_Task item A_
Return the passage of the phthalates commentary between "Phthalates are endocrine-disrupting" and "pose health risks?", inclusive, copied verbatim.
_Task item B_
According to the phthalates commentary, at which medical center is Jerome Paulson a specialist?
_Task item C_
Translate this sentence from the phthalates commentary into Spanish: "Phthalates are a class of chemicals primarily used to treat plastics to make them flexible, but they are also ubiquitous in artificial fragrances: air sprays, plug ins, detergents and cleansers, and scented candles."

_Excerpted text_
§
Commentary

Phthalates: The Sweet Smell of an Environmental Hazard?


 

Their fragrance may be pleasant, but their health impact is unclear, and possibly dangerous.

Phthalates are a class of chemicals primarily used to treat plastics to make them flexible, but they are also ubiquitous in artificial fragrances: air sprays, plug ins, detergents and cleansers, and scented candles.

Mitchel Zoler/Elsevier Global Medical News

“Almost no home product does not have a fragrance, and we don’t need these things,” Jerome Paulson said last week at a meeting on children’s health and the environment.

Phthalates are endocrine-disrupting chemicals, and while the evidence remains preliminary so far they may potentially cause important disruptions to human reproductive development and function, trigger allergies, and are possibly carcinogenic.

“To the extent that we worry about phthalates [for these possible health effects], we don’t need these things,” said Dr. Paulson, a specialist on the health effects of the environment at Children's National Medical Center in Washington, D.C. His argument is: Why should modern society and manufacturers insist on prettifying the odors of so many commercial products with compounds that may pose health risks?

“If you had a law that banned all fragrances, I think the long-term benefit would be large,” he said. He went on to advise those at the meeting to “take the precautionary approach and get them out of your life even though we can’t [currently] prove that they are bad” for human health.
§
_Information supplied_
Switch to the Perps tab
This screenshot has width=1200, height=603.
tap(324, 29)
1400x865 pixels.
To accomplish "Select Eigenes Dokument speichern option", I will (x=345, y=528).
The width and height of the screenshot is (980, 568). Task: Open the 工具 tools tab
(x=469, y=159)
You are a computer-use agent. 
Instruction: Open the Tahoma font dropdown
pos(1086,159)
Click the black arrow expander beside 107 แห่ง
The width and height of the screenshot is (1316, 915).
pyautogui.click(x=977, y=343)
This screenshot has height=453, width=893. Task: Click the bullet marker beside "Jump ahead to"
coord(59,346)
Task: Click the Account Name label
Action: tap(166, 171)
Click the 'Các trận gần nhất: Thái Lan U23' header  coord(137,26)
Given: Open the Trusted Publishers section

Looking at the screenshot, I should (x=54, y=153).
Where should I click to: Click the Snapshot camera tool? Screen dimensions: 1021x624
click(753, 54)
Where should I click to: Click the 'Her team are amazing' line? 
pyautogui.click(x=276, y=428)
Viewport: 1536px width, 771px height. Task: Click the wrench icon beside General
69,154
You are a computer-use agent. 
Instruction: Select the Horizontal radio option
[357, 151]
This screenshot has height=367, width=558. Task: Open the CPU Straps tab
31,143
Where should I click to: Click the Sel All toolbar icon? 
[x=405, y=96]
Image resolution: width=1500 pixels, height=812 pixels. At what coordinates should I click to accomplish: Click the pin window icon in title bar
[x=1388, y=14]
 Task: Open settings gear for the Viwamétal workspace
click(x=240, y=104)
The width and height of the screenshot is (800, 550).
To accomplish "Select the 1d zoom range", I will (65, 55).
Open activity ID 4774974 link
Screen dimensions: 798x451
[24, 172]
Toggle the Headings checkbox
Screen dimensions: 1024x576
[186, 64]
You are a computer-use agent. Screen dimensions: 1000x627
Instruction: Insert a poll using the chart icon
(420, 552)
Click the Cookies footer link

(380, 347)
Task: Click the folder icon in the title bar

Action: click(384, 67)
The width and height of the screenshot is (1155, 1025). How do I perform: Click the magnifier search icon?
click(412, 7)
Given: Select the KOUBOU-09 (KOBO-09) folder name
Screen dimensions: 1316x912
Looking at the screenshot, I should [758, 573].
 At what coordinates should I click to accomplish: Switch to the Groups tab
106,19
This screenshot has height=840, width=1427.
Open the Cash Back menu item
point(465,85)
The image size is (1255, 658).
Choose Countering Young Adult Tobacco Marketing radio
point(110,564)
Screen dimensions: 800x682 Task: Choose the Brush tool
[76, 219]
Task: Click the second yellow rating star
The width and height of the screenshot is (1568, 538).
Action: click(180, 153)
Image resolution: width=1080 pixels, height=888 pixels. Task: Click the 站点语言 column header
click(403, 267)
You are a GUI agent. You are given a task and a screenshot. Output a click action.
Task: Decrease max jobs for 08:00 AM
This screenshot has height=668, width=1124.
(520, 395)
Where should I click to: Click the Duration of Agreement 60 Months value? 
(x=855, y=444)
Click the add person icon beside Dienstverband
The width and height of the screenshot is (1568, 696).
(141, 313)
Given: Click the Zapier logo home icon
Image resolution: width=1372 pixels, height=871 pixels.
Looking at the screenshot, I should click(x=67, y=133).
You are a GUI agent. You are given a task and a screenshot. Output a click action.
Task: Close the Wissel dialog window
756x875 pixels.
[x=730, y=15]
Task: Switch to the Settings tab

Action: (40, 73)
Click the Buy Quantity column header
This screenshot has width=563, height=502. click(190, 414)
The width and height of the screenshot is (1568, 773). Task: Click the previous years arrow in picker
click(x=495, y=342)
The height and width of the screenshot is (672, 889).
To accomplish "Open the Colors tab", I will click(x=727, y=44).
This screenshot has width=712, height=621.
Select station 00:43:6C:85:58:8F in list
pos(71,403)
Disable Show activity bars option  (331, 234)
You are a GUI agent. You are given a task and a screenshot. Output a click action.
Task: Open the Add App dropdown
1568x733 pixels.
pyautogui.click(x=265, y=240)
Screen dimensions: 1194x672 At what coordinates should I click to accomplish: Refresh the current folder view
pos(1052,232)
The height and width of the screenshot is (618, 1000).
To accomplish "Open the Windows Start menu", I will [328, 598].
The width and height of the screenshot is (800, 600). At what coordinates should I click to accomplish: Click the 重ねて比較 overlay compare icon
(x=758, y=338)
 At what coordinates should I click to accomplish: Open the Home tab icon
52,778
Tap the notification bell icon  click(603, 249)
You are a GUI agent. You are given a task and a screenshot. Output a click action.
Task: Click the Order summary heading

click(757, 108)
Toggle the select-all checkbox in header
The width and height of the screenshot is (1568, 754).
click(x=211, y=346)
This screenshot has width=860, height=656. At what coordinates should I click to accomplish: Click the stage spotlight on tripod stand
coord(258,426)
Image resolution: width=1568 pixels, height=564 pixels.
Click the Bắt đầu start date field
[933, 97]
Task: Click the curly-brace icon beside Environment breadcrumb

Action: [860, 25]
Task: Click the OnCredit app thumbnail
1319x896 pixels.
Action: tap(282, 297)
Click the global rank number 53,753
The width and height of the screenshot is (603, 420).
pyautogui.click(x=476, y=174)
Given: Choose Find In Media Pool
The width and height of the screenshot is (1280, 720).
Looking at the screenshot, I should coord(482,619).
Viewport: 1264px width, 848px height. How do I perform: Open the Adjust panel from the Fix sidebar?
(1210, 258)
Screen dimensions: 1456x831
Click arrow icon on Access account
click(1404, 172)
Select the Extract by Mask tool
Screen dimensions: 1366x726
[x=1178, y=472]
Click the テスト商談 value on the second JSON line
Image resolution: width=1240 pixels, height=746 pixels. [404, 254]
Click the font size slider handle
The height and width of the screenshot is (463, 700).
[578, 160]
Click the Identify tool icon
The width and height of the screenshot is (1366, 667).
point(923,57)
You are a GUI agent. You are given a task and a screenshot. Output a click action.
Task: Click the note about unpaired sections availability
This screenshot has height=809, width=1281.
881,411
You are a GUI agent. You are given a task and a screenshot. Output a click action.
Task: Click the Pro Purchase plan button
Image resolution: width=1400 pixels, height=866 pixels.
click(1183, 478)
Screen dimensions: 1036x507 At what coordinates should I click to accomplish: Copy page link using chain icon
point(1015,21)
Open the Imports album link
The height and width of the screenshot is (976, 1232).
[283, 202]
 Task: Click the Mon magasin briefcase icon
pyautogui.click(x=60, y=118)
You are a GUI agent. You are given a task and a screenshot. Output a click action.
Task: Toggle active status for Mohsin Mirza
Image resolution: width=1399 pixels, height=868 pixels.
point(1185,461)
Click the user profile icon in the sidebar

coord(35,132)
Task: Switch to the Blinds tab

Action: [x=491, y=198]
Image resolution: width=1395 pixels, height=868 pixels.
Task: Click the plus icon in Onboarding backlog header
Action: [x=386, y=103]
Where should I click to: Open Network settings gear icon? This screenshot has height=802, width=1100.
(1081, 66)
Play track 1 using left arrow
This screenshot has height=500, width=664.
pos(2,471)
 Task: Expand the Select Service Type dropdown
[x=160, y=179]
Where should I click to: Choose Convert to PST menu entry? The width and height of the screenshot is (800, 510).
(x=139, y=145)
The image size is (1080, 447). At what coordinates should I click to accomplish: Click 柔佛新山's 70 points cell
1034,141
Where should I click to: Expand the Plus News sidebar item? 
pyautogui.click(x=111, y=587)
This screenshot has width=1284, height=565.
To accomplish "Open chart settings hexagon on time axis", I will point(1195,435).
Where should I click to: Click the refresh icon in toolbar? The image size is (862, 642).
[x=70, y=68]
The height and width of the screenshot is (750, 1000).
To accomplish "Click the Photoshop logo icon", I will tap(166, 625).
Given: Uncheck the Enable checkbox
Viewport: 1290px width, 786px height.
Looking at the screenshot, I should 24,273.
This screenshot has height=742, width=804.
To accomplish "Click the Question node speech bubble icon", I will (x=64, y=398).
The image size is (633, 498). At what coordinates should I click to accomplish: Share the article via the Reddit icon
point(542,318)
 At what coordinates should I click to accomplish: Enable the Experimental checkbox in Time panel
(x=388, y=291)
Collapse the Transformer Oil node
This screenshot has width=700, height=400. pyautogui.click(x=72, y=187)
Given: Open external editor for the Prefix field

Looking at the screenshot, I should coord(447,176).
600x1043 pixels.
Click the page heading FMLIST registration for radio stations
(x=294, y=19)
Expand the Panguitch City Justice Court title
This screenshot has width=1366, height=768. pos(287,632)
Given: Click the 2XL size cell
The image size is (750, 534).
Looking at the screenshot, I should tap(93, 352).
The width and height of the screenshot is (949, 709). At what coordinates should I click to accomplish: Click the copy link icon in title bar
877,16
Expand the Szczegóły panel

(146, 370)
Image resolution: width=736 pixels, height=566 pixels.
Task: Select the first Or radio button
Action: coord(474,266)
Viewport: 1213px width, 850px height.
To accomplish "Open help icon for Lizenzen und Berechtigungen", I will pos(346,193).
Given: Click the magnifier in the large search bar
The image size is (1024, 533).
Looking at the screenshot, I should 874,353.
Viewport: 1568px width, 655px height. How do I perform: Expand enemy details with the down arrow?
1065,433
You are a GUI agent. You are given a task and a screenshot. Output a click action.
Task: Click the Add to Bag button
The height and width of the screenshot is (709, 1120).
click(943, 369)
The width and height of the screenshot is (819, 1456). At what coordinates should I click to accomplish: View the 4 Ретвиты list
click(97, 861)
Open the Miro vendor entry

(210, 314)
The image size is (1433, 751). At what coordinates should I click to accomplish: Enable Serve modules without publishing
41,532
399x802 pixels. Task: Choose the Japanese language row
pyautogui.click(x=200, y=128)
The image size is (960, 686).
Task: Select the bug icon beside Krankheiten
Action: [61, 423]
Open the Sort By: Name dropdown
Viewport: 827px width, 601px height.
§
_Task solution A_
Phthalates are endocrine-disrupting chemicals, and while the evidence remains preliminary so far they may potentially cause important disruptions to human reproductive development and function, trigger allergies, and are possibly carcinogenic.

“To the extent that we worry about phthalates [for these possible health effects], we don’t need these things,” said Dr. Paulson, a specialist on the health effects of the environment at Children's National Medical Center in Washington, D.C. His argument is: Why should modern society and manufacturers insist on prettifying the odors of so many commercial products with compounds that may pose health risks?

_Task solution B_
Children's National Medical Center in Washington, D.C.

_Task solution C_
Los ftalatos son una clase de sustancias químicas que se usan principalmente para tratar los plásticos y hacerlos flexibles, pero también están omnipresentes en las fragancias artificiales: aerosoles ambientadores, difusores enchufables, detergentes y limpiadores, y velas aromáticas.